## CONSIGNA 1
Responde estas preguntas a partir del texto sobre las Nornas:
(a) ¿Qué pagó Wotan por beber del manantial de la sabiduría?
(b) ¿Con qué construyó Wotan su lanza?
(c) Según la segunda Norna, ¿qué grabó Wotan sobre su lanza?
## CONSIGNA 2
Prolonga el texto sobre las Nornas a partir de su última oración.

## TEXTO MOSTRADO
Es de noche en la roca de las walkyrias. Al fondo, brilla el resplandor de las llamas que protegieron el sueño de Brünnhilde; mientras, las tres Nornas, hijas de Erda, trenzan el cable de oro del destino que la primera ata a las ramas de un pino, la segunda a una roca y la tercera lanza tras de sí. La primera, la más vieja, muestra a sus hermanas el fuego que mantiene Loge alrededor de la walkyria y las anima a cantar y a hilar. Mientas ata el cable de oro, recuerda cómo antaño cumplía con gozo esta tarea en las poderosas ramas del gran fresno del mundo, a cuya sombra manaba el manantial de la sabiduría. Un día, Wotan vino a beber de él, lo que pagó con uno de sus ojos. Después cortó una de las ramas del árbol y, con ella, construyó su lanza. Pero, a partir de ese momento, aunque mucho tiempo transcurriera hasta su final, el fresno comenzó a envejecer, sus ramas se marchitaron, su hojas cayeron y se secó la fuente que, a sus pies, brotaba. ¿Qué pasó entonces? Arrojando el cable a su hermana, la primera Norna la invita a hablar.
La segunda Norna cuenta cómo Wotan grabó las runas de los pactos sobre su lanza, y que sobre esos tratados descansaba su poder. Un día, vio cómo un héroe la rompía y, entonces, reunió a los guerreros del Walhall y les hizo abatir el, ya marchito, fresno del mundo. ¿Qué pasó entonces? Arrojando el cable a su hermana más joven, la segunda Norna la invita a hablar.

## DATOS APORTADOS

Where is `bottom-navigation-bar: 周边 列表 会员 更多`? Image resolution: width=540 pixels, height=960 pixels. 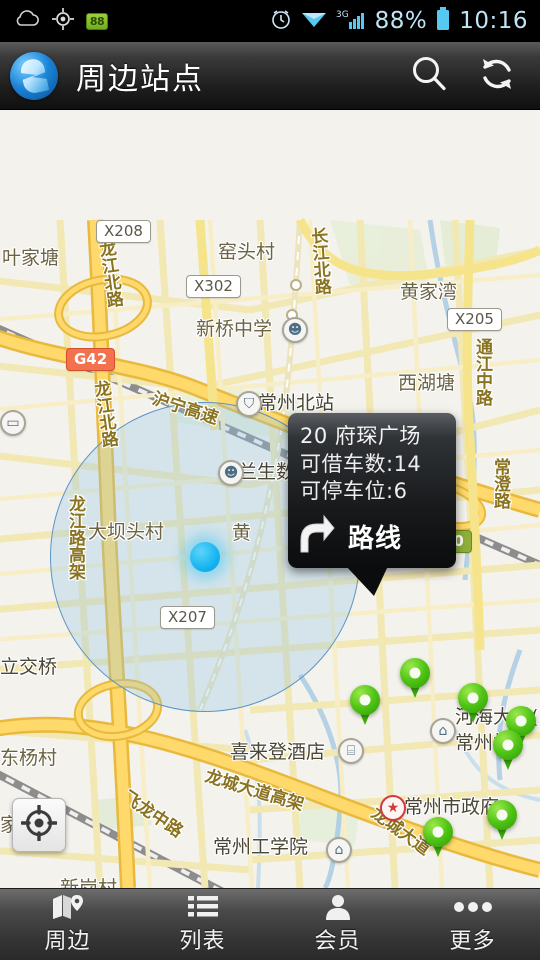 bottom-navigation-bar: 周边 列表 会员 更多 is located at coordinates (270, 924).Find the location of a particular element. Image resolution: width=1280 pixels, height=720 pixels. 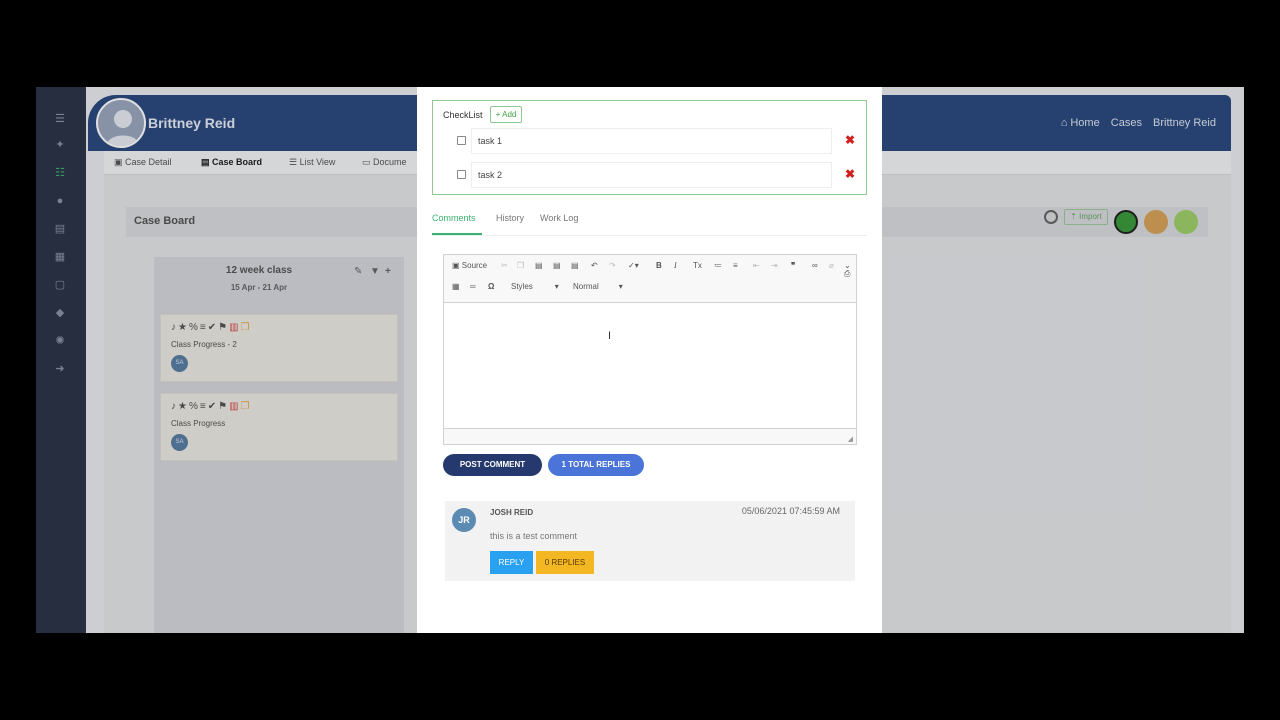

## RESULTADO 1
(a) Uno de sus ojos.
(b) Con una de las ramas del gran fresno del mundo.
(c) Las runas de los pactos.

## RESULTADO 2
La tercera Norna cuenta cómo los héroes amontonaron los leños secos alrededor de la sala de los dioses. Si arde la madera, llegará el fin de los eternos. Siguen contando las Nornas cómo Wotan sometió a Loge con la magia de su lanza y cómo éste, buscando su libertad, intentó roerla con los dientes, pero el rey de los dioses lo sometió obligándole a rodear la roca de Brünnhilde. Un día Wotan hundirá los trozos de su lanza rota en el pecho de Loge y allí empezará el incendio que prenda los leños del fresno del mundo. Las Nornas manejan el hilo con creciente dificultad. Se preguntan qué fue de Alberich, pero hasta ellas llegan las consecuencias de su maldición: la cuerda se rompe, y también la clarividencia de las hermanas que vuelven, precipitadamente, a las entrañas de la tierra, para encontrarse con Erda.
El sol se ha levantado y, ahora brilla. Llega Siegfried armado y en compañía de Brünnhilde que sujeta por las bridas a su caballo Grane. La pareja intercambia juramentos de fidelidad. La walkyria le ha enseñado a su esposo las runas sagradas, le ha entregado todo su saber, le pide a cambio amor y fidelidad y le incita a que cumpla su destino heroico. Siegfried, en prenda de su fidelidad y de su amor, le entrega el anillo que maldijo Alberich y que, para él, sólo vale lo que le costó conquistarlo. Brünnhilde, a su vez, le entrega a su caballo Grane.
Después de un último abrazo, se separan. Y se empieza a escuchar, cada vez más lejano, el sonido del cuerno del héroe.
En la sala del palacio de los guibichungos, a orillas del Rin. Gutrun y Gutrune charlan con Hagen, su medio hermano materno e hijo a su vez de Alberich, alabando sus buenos consejos. El continuador del negro pensamiento de su padre está en la idea de reconquistar el anillo. Conocedor de las andanzas de Siegfried y de sus amores con la walkyria, pero silenciándolos, aconseja a sus hermanos asegurar el futuro de la dinastía mediante dos matrimonios. Para Gunther, propone a Brünnhilde, la walkyria que duerme sobre una roca inaccesible, rodeada por una muralla de fuego. Pero Gunther no podrá franquear semejante obstáculo, sólo Siegfried, el héroe que ha conquistado el tesoro de los nibelungos, puede lograrlo y, a la vez, casarse con Gutrune; puesto que cederá gustoso al guibichungo el fruto de su proeza, si antes se ha rendido a los encantos de la mujer que puede servirse, para ello, de un filtro mágico que le hará olvidar pasados juramentos y le convertirá en esclavo de quien se lo ofrezca.
Los hermanos esperan impacientes la llegada del héroe.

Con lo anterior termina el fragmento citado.